Menurut Yannes, biaya energi yang lebih rendah menjadi salah satu faktor yang membuat motor listrik menarik untuk digunakan sehari-hari.
Selain itu, konstruksi motor listrik yang memiliki lebih sedikit komponen bergerak juga membuat kebutuhan perawatannya relatif sederhana.
Biaya energinya lebih rendah dan perawatannya relatif sederhana karena memiliki lebih sedikit komponen bergerak. Kondisi ini membuat motor listrik cocok untuk kebutuhan komuter, antar-jemput, maupun aktivitas harian di dalam kota,”
kata Yannes kepada owrite.id.
Di sisi lain, motor listrik menghadapi tantangan ketika digunakan untuk perjalanan dengan jarak yang lebih jauh.
Kondisi tersebut semakin menjadi persoalan apabila pengguna berada di wilayah yang belum memiliki infrastruktur charging maupun layanan teknis kendaraan listrik yang memadai.
Dalam situasi seperti itu, sepeda motor bensin masih menawarkan kepraktisan lebih tinggi. Pengisian bahan bakar dapat dilakukan dalam waktu singkat, sementara jaringan SPBU dan bengkel konvensional sudah tersebar luas di berbagai daerah.
Artinya, keunggulan motor listrik tidak serta-merta membuatnya lebih baik untuk seluruh kebutuhan mobilitas.
Disesuaikan dengan Kebutuhan
Yannes menegaskan bahwa masyarakat sebaiknya tidak melihat motor listrik dan motor bensin sebagai dua pilihan yang bisa ditentukan berdasarkan mana yang paling unggul secara umum.
Menurutnya, faktor terpenting adalah menyesuaikan kendaraan dengan pola penggunaan sehari-hari.
Jadi, persoalannya bukan menentukan apakah motor listrik atau motor bensin yang lebih baik secara mutlak, melainkan mencocokkannya dengan pola penggunaan,”
ujar Yannes.
Bagi masyarakat yang tinggal di perkotaan dan memiliki jarak tempuh harian relatif pendek, motor listrik dinilai sudah cukup kompetitif.
Namun, faktor pendukung seperti layanan penjualan, perawatan, hingga ketersediaan suku cadang tetap harus diperhatikan.
Bagi konsumen perkotaan dengan mobilitas harian yang relatif pendek, motor listrik sudah cukup kompetitif, asalkan kepastian layanan 3S (sales, service, dan spare parts) benar-benar tersedia dan mudah dijangkau,”
tambahnya.
Dengan demikian, keberhasilan Program Motor Listrik Nasional tidak hanya ditentukan oleh kemampuan kendaraan listrik itu sendiri.

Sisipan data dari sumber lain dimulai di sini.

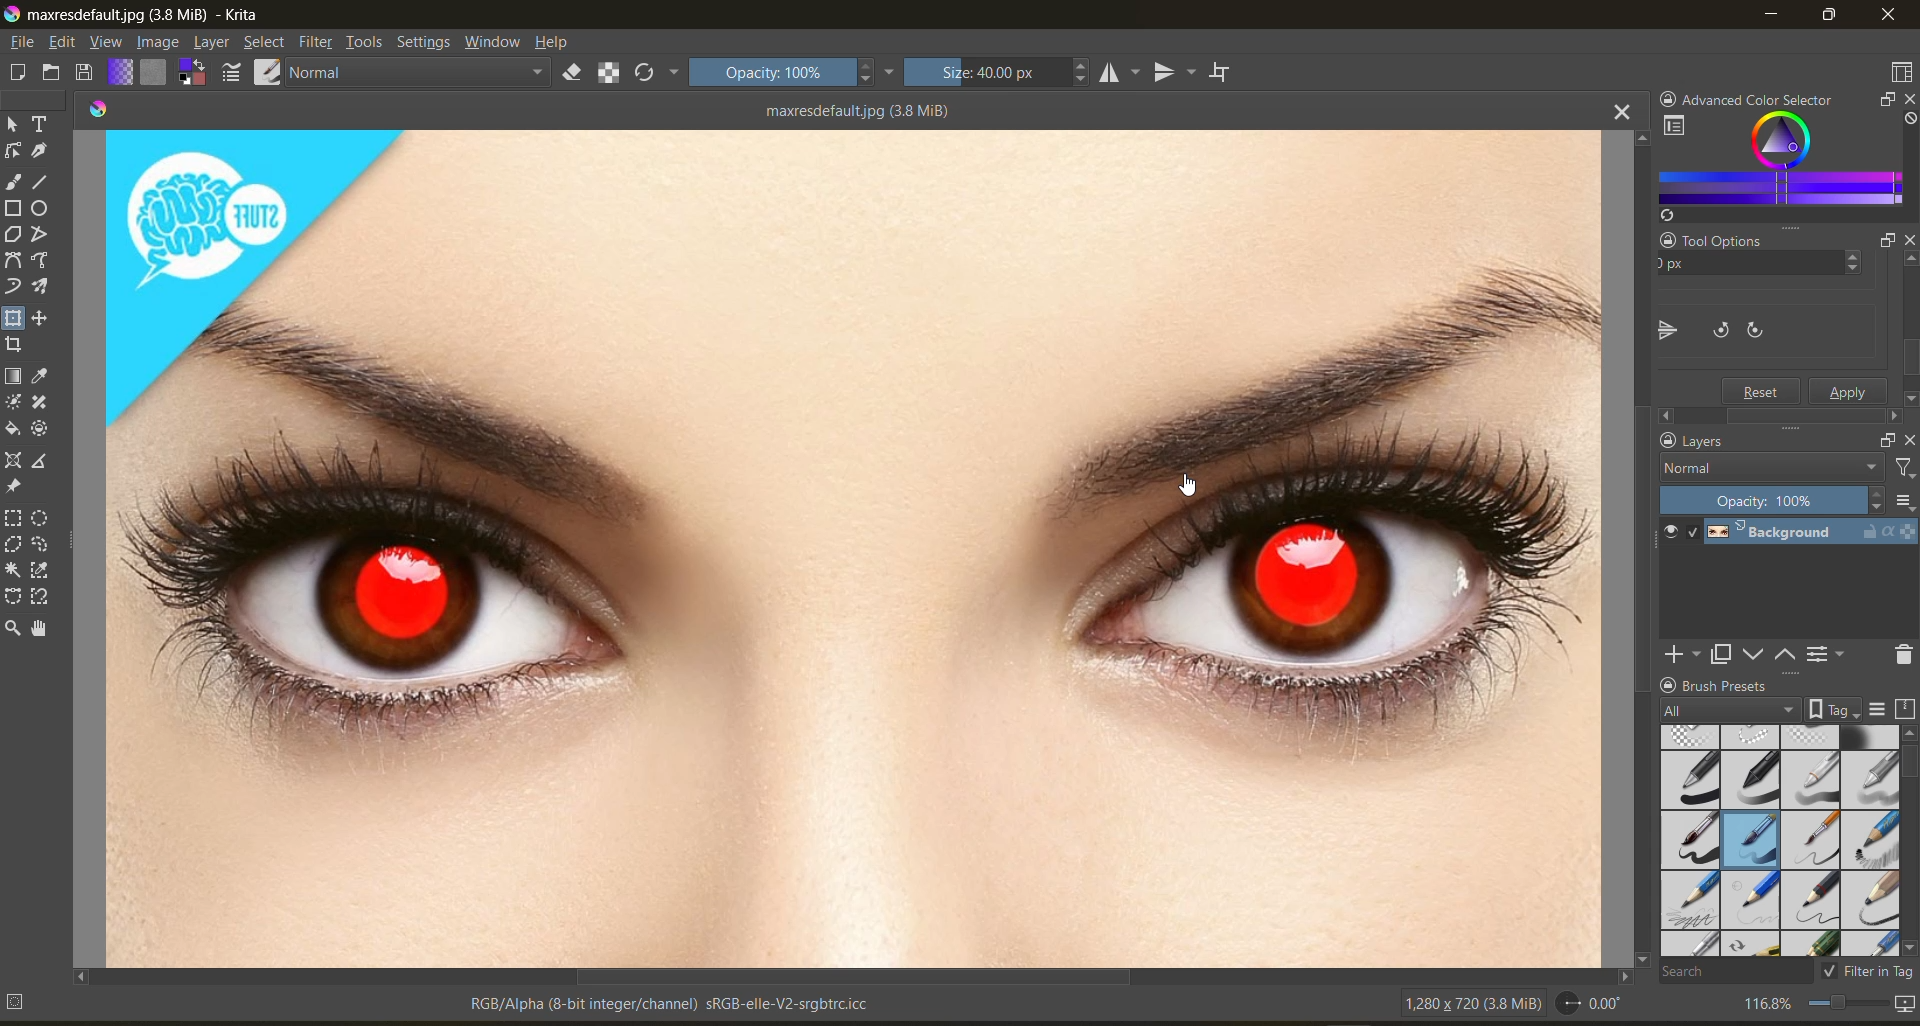 This screenshot has height=1026, width=1920. Describe the element at coordinates (1637, 547) in the screenshot. I see `vertical scroll bar` at that location.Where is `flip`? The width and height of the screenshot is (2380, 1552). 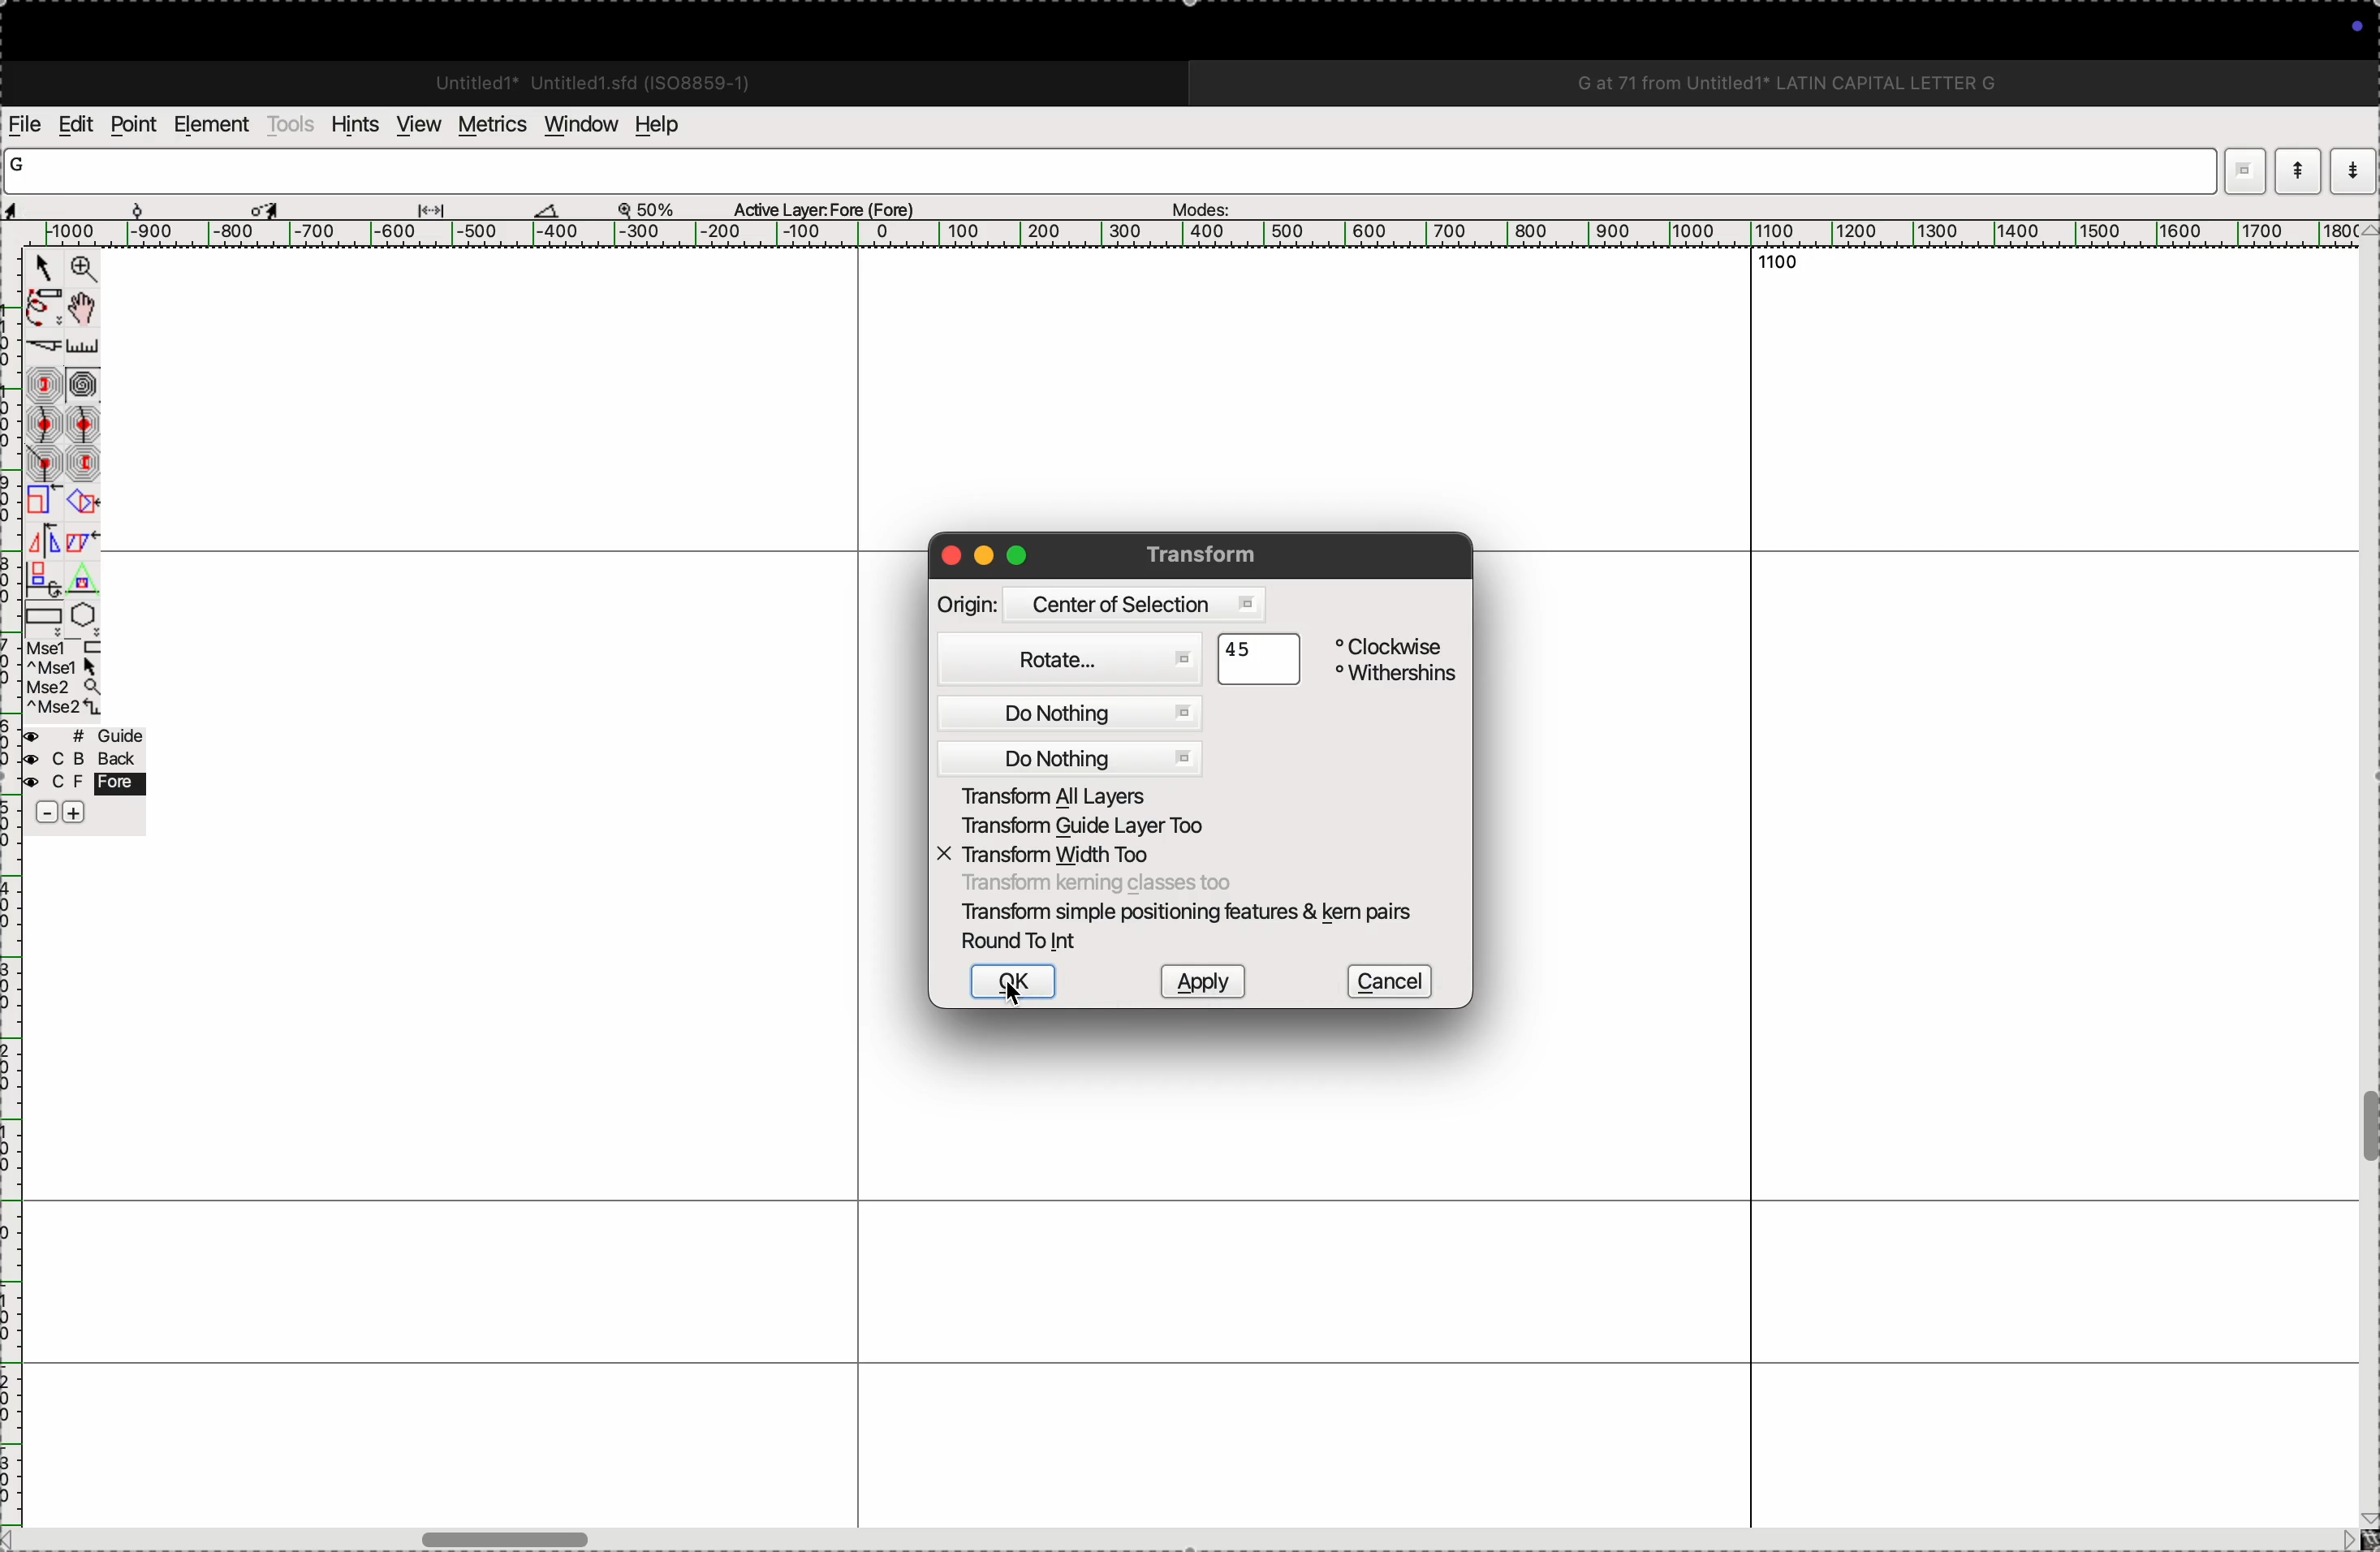
flip is located at coordinates (44, 541).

Ketersediaan infrastruktur charging, layanan purnajual, suku cadang, serta harga kendaraan juga menjadi faktor penting dalam mendorong masyarakat beralih dari motor bensin.
Pada akhirnya, motor listrik lebih menarik untuk penggunaan harian di perkotaan dengan jarak tempuh relatif pendek, sedangkan motor bensin masih memiliki keunggulan dalam hal fleksibilitas perjalanan jauh dan ketersediaan infrastruktur.